Following the 2008 Summer Olympics, political and cultural identification with mainland China among Hong Kong residents began to decline, influenced by incidents such as the 2008 Chinese milk scandal, misuse of Sichuan earthquake relief funds, Guangzhou Television Cantonese controversy, and the suppression of dissidents including Nobel laureate Liu Xiaobo. Tensions increased after Xi Jinping became General Secretary of the Chinese Communist Party in 2012, particularly over demands for universal suffrage in the election of Hong Kong's Chief Executive, which culminated in Umbrella Revolution in 2014. In the years that followed, localist and pro-independence groups gained visibility, and public debate over the effectiveness of the "one country, two systems" framework intensified. While many in Hong Kong expressed dissatisfaction with its implementation, the central government continued to describe the arrangement as successful.

In 2016, pro-Beijing writer Chris Wat (屈穎妍) submitted a letter to Zhang Dejiang, then chairman of the Standing Committee of the National People's Congress, urging the adoption of "one country, one system". Later that year, during a visit to Hong Kong, Zhang stated at a public dinner on 18 May that "one country, two systems" and the Basic Law must be respected. He emphasized that the principle should not be questioned or denied, but did not address proposals for "one country, one system."

In 2017, Lam Fung (林峰), Associate Dean of the City University of Hong Kong School of Law, wrote that the adoption of "one country, one system" in 2047 was legally possible, but he considered the continuation of "one country, two systems" a more reasonable option for the Central Government. In the same year, Wang Zhenmin (王振民), Dean of the Tsinghua University Law School, argued in a book that viewing Hong Kong's future as either "one country, one system" or independence was a misunderstanding. Also in May 2017, Tam Yiu-chung, then deputy director of the Committee on Social Affairs and the Rule of Law of the National Committee of the Chinese People's Political Consultative Conference, stated in an interview with Wu Xiaoli that if Hong Kong faced political and economic failure after the end of "one country, two systems", independence would not be possible. He suggested that the territory's only remaining path would be integration under "one country, one system", though this was not what most residents preferred.

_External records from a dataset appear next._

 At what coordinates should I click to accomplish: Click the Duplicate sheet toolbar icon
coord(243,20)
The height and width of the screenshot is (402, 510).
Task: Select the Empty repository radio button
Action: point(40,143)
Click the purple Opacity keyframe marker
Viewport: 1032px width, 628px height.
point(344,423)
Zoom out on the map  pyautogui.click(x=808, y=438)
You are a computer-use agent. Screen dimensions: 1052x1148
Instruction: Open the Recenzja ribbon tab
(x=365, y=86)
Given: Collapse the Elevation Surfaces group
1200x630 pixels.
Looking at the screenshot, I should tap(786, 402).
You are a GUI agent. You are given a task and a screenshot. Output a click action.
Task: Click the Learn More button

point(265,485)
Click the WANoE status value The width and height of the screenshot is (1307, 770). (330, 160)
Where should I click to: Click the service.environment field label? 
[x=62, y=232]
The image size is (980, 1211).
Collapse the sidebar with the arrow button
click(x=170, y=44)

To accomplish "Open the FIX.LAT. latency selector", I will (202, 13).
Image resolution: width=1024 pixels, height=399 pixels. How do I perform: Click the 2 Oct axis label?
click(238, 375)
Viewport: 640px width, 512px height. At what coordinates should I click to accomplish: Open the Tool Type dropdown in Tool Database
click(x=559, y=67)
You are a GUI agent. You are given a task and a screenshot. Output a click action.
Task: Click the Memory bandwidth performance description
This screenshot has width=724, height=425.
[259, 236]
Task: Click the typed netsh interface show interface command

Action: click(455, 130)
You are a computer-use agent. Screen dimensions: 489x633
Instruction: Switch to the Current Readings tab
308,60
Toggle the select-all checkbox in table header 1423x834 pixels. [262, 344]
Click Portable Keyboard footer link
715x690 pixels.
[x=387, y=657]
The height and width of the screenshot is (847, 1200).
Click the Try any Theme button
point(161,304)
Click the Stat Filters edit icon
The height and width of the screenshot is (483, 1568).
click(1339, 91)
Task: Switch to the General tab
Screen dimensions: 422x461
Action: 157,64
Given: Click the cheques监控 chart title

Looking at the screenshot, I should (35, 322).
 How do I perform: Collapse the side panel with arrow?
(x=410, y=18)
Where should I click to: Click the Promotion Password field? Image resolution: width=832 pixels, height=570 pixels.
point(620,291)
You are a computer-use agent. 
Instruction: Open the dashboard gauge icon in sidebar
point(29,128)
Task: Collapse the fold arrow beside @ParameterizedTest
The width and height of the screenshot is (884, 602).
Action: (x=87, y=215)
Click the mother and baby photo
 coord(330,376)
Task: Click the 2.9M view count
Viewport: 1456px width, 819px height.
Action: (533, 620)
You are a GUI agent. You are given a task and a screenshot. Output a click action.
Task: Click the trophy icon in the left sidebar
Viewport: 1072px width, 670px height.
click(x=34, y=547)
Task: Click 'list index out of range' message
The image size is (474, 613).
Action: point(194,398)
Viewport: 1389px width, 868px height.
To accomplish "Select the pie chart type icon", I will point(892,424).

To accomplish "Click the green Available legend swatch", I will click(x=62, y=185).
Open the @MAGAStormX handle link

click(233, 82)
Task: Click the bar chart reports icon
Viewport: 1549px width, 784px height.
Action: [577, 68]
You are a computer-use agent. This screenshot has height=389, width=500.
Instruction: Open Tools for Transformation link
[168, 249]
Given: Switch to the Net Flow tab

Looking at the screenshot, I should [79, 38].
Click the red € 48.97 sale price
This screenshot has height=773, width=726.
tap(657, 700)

Controversy over China's implementation of de facto one country, one system has been repeatedly raised by critics outside of China since Xi Jinping became the General Secretary in 2012; on June 30, 2020, the Standing the 13th National People's Congress (NPC) passed the 2020 Hong Kong national security law. The NPC's legislative action aroused doubts in the West, including the United States government, that Hong Kong's "original one country, two systems had become [de facto] one country, one system".